Antibiotic resistance: racing toward a cliff, and it's time to put the brakes on
Posted October 29, 2013
The recent headlines about hospitalizations of people around the country from drug-resistant salmonella linked to Foster Farms chicken is just the latest example of the dangers of growing antibiotic resistance. If we need any further warnings about the antibiotic-resistance crisis we face, we had some last week. Unfortunately, they are also reminders of how we are failing to put the brakes on even as we race towards a cliff.
Last week, PBS Frontline ran a sobering piece, describing the rise of resistant bacteria. On the program, Dr. Arjun Srinivasan, an associate director of the US Centers for Disease Control and Prevention (CDC), warned that we are shifting from a conversation about “’The end of antibiotics?’” to “’The end of antibiotics, period.’” He noted, “Antibiotics were one of [the most], if not the most, transformational discoveries in all of medicine. Infections are something that we struggled to treat for many, many years, for centuries before the advent of antibiotics, and infections were a major cause of death before the advent of antibiotics.” We are now placing the effectiveness of these “miracle drugs” (and therefore our own health) at greater and greater risk.
As Dr. Srinivasan cautions, “The more antibiotics we put into people, we put into the environment, we put into livestock, the more opportunities we create for these bacteria to become resistant.” The CDC released a report recently pointing out that every year, at least 2 million people in the U.S. acquire serious antibiotic resistant bacterial infections, and at least 23,000 people die of those infections, and many more die from conditions caused by complications from those infections. The report implicated both human and agricultural use of antibiotics in the rise of antibiotic-resistant infections.
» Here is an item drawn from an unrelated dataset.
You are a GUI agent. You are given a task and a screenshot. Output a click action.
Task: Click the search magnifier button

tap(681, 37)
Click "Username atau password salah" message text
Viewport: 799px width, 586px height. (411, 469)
Unfortunately, while we are making some progress on the human misuse of antibiotics, we are making virtually none on the misuse of antibiotics in livestock agriculture. Livestock use accounts for a gargantuan 80% of US antibiotic sales. And yet, FDA, the agency which regulates livestock antibiotics, has taken little meaningful action in the 35 years since it officially found that the use of antibiotics in the feed of animals fosters antibiotic resistance and poses a risk to human health.
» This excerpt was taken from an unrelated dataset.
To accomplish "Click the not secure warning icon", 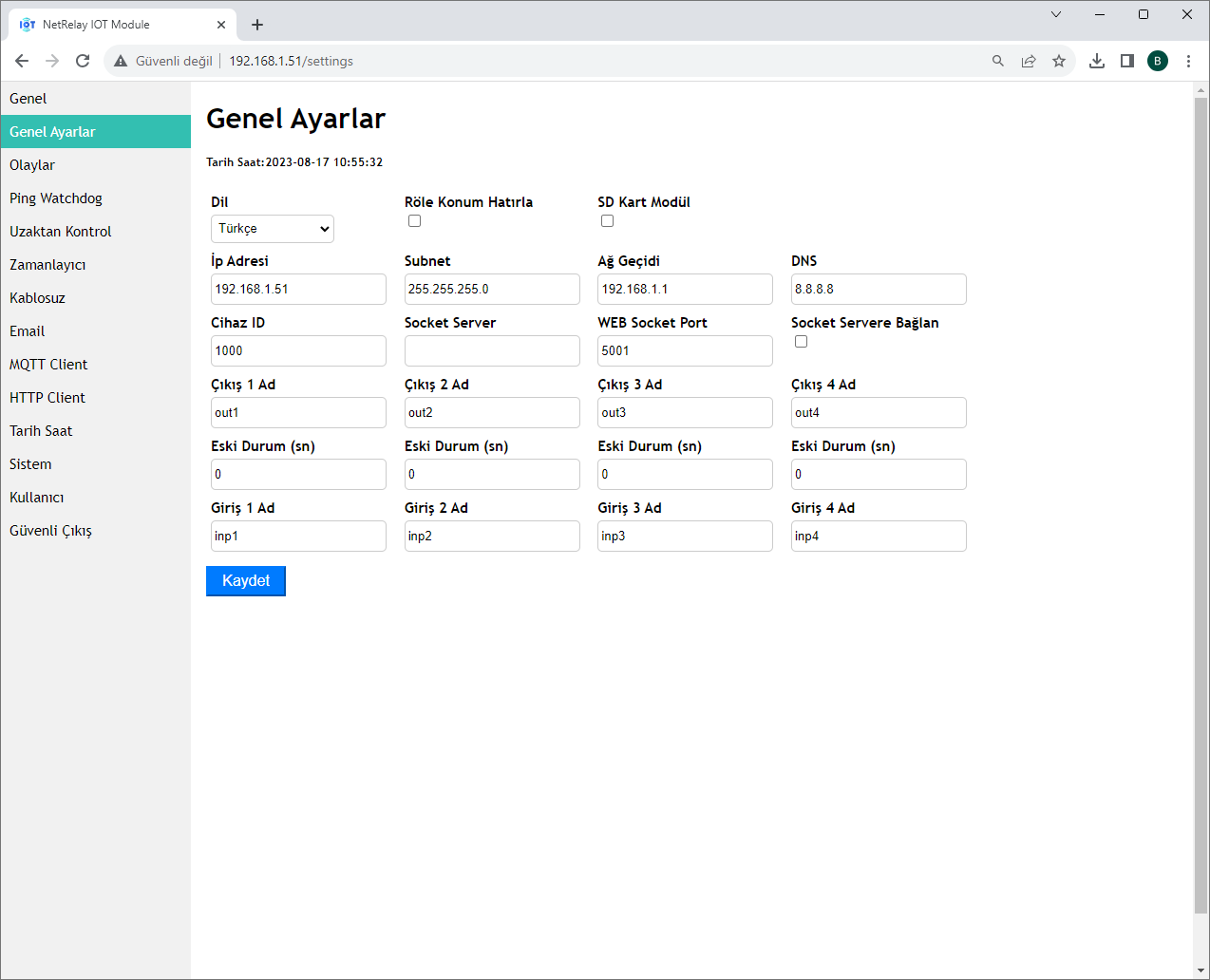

On the same day that the Frontline program aired, an important follow up to a seminal 2008 report by the Pew Commission on Industrial Farm Animal Production underscored the lack of progress. The report from the Johns Hopkins Center for a Livable Future points out that “little progress” has been made to change patterns of antibiotic use in livestock, even with more evidence being added to the already strong body of science linking antibiotic use in livestock to risks to human health.
An October 27 editorial in USA Today is a condemnation of FDA’s ineffective response to the indiscriminate misuse of antibiotics in livestock. All the FDA has been willing to do has been to recommend that drug manufacturers and the meat industry voluntarily give up only some of the problematic uses. But why would those industries, which have so much to gain from the status quo, suddenly address this problem? As the editorial puts it:
Instead of mandating strict limits, the FDA has issued “guidance” calling on drug makers to stop selling certain antibiotics for unnecessary livestock use, and on farmers and ranchers to stop using the drugs for growth. Use for disease control [i.e. to prevent infections before they occur] is still permitted. Will drug makers and farmers really volunteer to give up tens of millions of dollars in profits without a government requirement?
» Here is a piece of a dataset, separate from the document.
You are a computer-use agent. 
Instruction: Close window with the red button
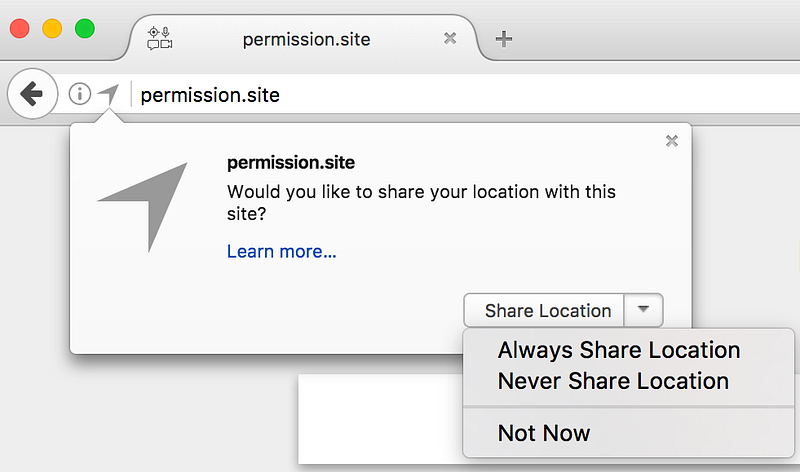point(19,29)
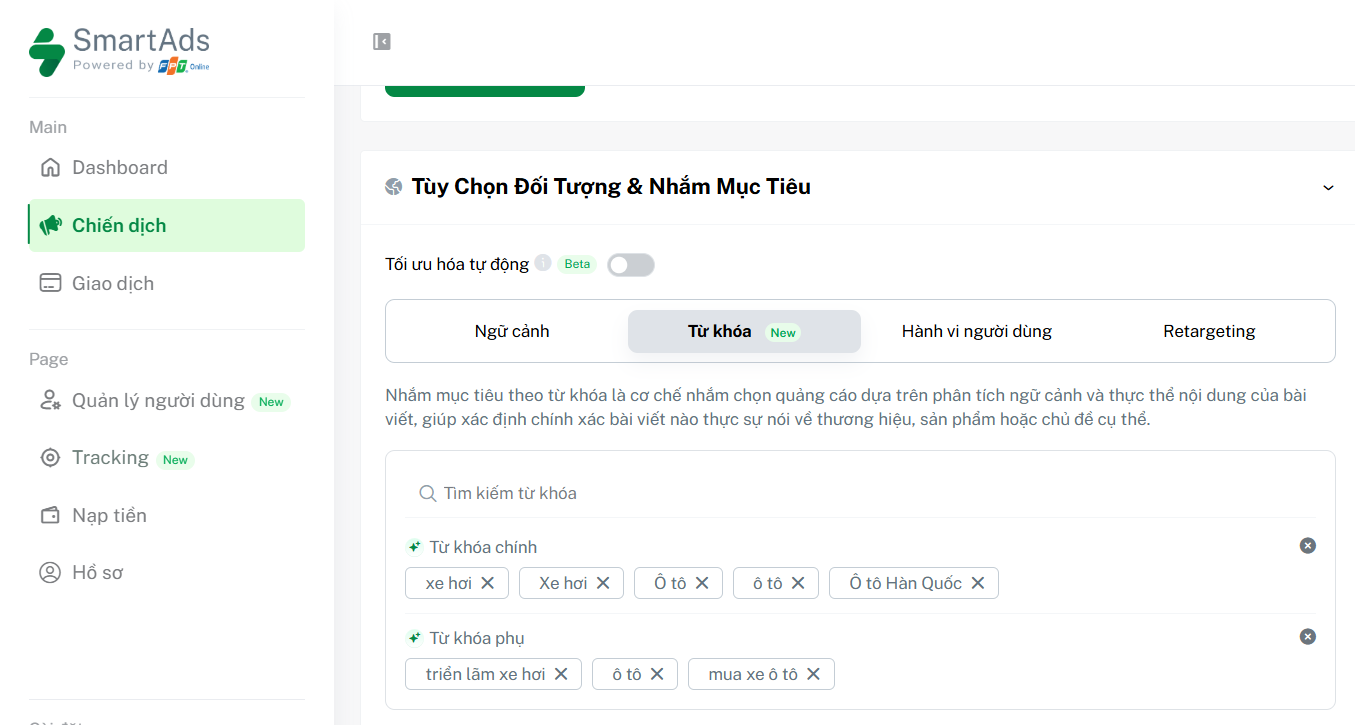
Task: Click the sparkle icon next to Từ khóa chính
Action: [412, 546]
It’s a case of putting the fox in charge of the henhouse (literally).
The other side’s response is to say that animals need antibiotics, just like kids do. Sure, when they are sick. But we don’t add antibiotics to children’s morning cereal day after day to prevent them from getting sick, and livestock operators shouldn’t be allowed to do that either. It’s an irresponsible use, and it is putting the health of all of us at risk.
We need better from those responsible for protecting our health—we need to put a stop to all uses of antibiotics on animals that are not sick and don’t need antibiotics. FDA’s job is to protect our food, our health, and our families. If FDA won’t act, Congress should be making them. It’s time for FDA to stop twiddling its thumbs in the fight against antibiotic resistance and start protecting our medicines and our health, instead of protecting corporate profits.